23 septiembre 2016

Algunos números en Dirección de Publicidad

Ya dura unos añitos en la #FCSC un máster de dirección de arte publicitaria que me animaba a ampliar el título de esta entrada. Pero maestros tiene la dirección de arte y me queda lejos. Para debate en clases de publicidad hoy planteo asuntos a tener en cuenta para auditar la imagen publicitaria de una marca, cómo diseñar la estrategia y dirigir sus acciones y, en fin, evaluar la eficacia las acciones publicitadas.

Empezando por la primera de las tres cuestiones hay que identificar cómo auditar la imagen pública, para lo que se recomienda leer más de un blog de marketing, de publicidad, de comunicación. Un problema de fondo es organizar el estudio de modo que quede jerarquizado el orden de niveles más relevantes en la comunicación del cliente en cuestión. Un servicio personalizado requiere métodos opuestos a la auditoría de una marca exclusivamente en internet; se trata, como se ve, de investigaciones completamente diferentes.
En el frecuente caso de la tienda, que además tiene web y/o blog, manda correos a clientes, con página en facebook y en alguna que otra red social.... se hace necesario separar el tamaño y la importancia de las conversaciones en cada escenario o canal de interacciones con asociados o clientes.
Ahora, y sólo una vez determinados los contextos y las situaciones de comunicación de una organización, corresponde actualizar las técnicas que puedan ser más eficientes entre los recursos metodológicos a la mano. De otro modo, tirarse en plancha a medir las KPI's que usa el vecino tiene poco de razonable... 
Según las aplicaciones o herramientas que utilicemos es posible que los datos vengan sesgados por el universo que enlaza en cada caso. Así que aún consiguiendo datos, no terminamos la auditoría de imagen en tiendas, web-blog y redes sociales hasta que interpretamos si los resultados y respuestas obtenidos delimitan y dibujan el estado actual de una marca en los contextos enfocados.

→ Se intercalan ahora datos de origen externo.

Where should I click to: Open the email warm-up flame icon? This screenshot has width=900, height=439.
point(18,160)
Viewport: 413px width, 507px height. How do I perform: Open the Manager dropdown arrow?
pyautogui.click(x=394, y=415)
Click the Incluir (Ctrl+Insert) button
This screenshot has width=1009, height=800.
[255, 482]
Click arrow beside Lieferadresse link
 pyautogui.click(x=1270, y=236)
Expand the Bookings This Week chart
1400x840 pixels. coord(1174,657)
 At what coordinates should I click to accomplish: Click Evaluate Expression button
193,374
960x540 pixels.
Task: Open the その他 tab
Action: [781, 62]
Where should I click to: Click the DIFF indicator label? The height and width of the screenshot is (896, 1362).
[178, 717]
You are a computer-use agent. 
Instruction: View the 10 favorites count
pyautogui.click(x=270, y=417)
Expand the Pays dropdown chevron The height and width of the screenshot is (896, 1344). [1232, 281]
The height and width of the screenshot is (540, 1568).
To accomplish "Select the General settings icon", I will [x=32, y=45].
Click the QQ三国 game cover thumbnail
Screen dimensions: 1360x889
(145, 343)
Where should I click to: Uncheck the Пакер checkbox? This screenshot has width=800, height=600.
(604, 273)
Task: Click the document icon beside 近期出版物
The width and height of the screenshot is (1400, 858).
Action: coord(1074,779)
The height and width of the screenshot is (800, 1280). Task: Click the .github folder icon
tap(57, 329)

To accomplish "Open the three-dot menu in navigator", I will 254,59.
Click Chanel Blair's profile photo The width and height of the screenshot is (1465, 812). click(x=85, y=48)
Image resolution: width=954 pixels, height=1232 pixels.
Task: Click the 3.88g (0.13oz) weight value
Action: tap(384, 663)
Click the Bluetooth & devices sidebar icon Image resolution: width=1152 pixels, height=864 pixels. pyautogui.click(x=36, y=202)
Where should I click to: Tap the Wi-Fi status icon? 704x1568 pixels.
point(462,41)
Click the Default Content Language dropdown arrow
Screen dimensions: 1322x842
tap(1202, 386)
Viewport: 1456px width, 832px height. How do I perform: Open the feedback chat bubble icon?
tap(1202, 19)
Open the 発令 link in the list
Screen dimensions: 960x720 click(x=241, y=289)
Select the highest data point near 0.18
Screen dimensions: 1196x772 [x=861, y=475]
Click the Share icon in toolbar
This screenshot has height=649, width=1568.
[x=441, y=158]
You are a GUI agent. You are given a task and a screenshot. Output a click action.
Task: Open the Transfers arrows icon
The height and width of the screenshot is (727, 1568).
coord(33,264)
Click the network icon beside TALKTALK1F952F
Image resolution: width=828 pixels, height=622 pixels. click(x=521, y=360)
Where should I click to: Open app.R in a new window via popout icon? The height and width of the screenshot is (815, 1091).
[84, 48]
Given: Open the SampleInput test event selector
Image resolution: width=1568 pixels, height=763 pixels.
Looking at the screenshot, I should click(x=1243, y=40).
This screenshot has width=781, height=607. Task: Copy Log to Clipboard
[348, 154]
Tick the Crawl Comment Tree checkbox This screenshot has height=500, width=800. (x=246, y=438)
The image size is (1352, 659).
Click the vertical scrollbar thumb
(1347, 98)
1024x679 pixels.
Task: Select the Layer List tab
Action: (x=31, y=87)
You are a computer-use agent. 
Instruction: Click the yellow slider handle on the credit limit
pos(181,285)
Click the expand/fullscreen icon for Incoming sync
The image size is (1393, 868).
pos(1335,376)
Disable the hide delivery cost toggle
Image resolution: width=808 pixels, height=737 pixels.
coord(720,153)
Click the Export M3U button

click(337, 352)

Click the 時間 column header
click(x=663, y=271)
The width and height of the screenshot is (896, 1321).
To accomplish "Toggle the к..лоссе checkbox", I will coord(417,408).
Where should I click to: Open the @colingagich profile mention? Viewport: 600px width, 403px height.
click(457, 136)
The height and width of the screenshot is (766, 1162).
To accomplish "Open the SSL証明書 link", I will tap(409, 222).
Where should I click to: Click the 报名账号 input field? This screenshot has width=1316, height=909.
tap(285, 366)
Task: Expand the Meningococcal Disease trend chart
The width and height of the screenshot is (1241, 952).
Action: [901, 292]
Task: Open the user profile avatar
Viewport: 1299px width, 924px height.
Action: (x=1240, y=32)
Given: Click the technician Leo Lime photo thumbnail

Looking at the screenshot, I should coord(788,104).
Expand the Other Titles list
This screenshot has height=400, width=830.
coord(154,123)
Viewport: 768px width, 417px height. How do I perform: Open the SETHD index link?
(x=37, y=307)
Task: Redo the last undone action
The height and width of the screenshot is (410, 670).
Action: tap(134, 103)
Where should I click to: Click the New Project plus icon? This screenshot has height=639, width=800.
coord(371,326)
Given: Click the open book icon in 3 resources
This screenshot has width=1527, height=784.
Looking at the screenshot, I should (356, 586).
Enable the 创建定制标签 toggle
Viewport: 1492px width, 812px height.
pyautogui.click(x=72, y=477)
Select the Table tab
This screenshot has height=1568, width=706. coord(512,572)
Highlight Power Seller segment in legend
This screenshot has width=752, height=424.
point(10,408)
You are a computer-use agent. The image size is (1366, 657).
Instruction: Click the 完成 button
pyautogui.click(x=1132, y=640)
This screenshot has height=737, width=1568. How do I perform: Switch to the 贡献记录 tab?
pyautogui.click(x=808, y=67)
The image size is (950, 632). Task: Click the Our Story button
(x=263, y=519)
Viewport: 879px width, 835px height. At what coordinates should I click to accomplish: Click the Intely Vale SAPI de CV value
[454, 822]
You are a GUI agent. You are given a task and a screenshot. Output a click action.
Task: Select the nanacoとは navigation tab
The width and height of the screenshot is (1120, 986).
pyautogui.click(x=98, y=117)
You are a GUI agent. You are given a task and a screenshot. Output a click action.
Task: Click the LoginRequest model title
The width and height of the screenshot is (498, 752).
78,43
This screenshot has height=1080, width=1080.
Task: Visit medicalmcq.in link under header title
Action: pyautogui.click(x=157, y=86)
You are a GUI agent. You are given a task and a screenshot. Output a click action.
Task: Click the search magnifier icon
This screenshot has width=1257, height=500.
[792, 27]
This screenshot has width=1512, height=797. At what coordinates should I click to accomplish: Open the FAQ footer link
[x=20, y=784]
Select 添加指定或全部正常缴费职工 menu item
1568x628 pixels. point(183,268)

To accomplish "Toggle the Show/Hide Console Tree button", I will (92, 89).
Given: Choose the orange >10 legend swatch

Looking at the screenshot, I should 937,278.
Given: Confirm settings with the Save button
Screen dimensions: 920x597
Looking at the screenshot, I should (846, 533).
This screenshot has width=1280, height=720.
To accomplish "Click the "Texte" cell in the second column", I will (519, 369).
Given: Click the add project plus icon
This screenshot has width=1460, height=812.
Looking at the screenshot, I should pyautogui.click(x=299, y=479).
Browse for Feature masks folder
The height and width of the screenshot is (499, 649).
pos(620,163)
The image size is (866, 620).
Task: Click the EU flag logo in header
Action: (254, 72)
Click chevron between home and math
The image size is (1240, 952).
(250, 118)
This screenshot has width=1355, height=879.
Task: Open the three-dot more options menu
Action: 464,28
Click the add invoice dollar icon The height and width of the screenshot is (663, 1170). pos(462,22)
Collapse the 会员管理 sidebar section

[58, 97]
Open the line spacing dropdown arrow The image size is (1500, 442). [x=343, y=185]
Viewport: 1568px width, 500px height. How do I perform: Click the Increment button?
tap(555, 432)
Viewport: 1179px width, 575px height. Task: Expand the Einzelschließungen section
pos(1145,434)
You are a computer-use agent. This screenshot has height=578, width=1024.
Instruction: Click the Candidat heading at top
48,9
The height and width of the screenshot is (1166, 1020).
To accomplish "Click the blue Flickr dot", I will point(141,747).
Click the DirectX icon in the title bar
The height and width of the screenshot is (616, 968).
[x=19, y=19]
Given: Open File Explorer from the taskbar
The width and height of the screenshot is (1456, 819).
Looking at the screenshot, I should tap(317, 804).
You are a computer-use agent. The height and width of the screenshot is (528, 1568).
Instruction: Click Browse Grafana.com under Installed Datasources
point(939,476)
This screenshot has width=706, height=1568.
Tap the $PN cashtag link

Pasemos a la dirección publicitaria: a ver qué estrategia y qué acciones convienen. Según los niveles de presencia y de recuerdo en los diferentes escenarios y contextos en los que una organización o marca se relaciona planteamos la necesidad publicitaria y se desgrana en el programa de trabajo para el plan de comunicación de la marca u organización. Salir a los medios tiene dos vías económicamente claras: la de menos pago o la de pago completo. Lo gratis es lo que más publicidad tiene como sufrimos cada día.
Es difícil ganar presencia y visibilidad en blogs y en medios digitales sin alguna inversión. Al menos para que alguna red social haga destacar una noticia. 
No se recuperan las cifras anuales de los 3000 € que una tienda pagaba al diario o la televisión local hace unos años. Pero es complicado que consigamos o ganemos noticias en medios digitales (Earned Media) sin gastar en la organización de un evento o en una mínima visibilidad de nuestros contenidos en redes sociales (Corporate Journalism, Content Branding, etc.).
Incluso escogiendo los formatos más aceptados por unos internautas cada vez más exigentes, aún quedan los modos y las formas de publicidad nativa para conseguir que nos abran efectivamente las pantallas de sus dispositivos.
Una planificación publicitaria integral cuenta con gestión de correos, de comentarios y de conversaciones en las principales redes sociales, y no como un asunto menor de becarios.
El diseño y desarrollo de la estrategia publicitaria se completa en la evaluación e interpretación de la iconografía, de la representación compartida con los públicos alcanzados. Las muestras y testimonios de comentarios en blogs, y de conversaciones en redes sociales más amplias, aportan confirmaciones cualitativas a los resultados numéricos de los diferentes ratios de alcance y penetración de los contenidos. Como explica Rubén Bastón en su video marketero podemos tener una visión muy estrecha del ROI quedándonos con el incremento de ventas / inversión en las acciones publiicitarias. Se pueden manejar retornos más amplios de la inversión en mejoras y comunicaciones recientes con respecto al incremento de la reputación y de otros intangibles mejorados recientemente por la organización o marca en cuestión. De nuevo hay que poner estos valores en el contexto económico y de estilos de vida  de las generación incorporadas a las conversaciones. Que una forofa del decrecimiento recomiende un producción local puede tener un valor contable menor que la consideración profesional que semejante éxito supone. Lo que sólo indica lo pobres que son los números  contables que no llegan a lo social o al medioambiente.